Al Solaylee contends we think of brown as a "continuum, a grouping -- a
metaphor, even -- for the millions of darker-skinned people who, in broad
historical terms, have missed out on the economic and political gains of the
post-mobility, equality and freedom". They are now living, he says, among former
colonial masters where they are "transforming themselves from nameless
individuals with swarthy skins into neighbours, co-workers and friends".

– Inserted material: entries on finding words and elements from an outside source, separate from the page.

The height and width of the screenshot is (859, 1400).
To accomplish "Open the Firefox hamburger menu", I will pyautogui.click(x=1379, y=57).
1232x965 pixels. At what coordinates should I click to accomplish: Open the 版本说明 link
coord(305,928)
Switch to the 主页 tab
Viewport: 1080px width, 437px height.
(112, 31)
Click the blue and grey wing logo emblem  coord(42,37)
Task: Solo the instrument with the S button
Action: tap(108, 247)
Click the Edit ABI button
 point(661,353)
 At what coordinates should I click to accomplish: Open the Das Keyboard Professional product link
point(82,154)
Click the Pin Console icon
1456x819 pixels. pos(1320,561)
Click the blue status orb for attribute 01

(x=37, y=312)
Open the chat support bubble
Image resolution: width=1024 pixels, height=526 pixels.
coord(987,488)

And it is their story he tells -- both in their homes from the Philippines to
Sri Lanka and workplaces from Hong Kong to the Gulf as well as Western Europe
and North America.
Al Solaylee, however, starts with first recounting his own childhood experience
on learning he is brown after seeing a English movie featuring a white child and
coming to terms with "brownnes"" in his journeys around the world and
interactions with other browns (fairness creams figure largely as well as the
concern that he settle down) as well as brown's significance in nature and
culture.
He then takes up the human obsession with race, despite the concept being
debunked, except in politics before his exploration of the experiences and
consequences of being brown around the world.
A stirring travelogue, incisive social and political comment and a passionate
cry to rise above unavoidable consequences of geography and genes, this
invaluable work rises in importance beyond its subject to be a seminal guide to
the world today -- and what it will soon be -- particularly the US.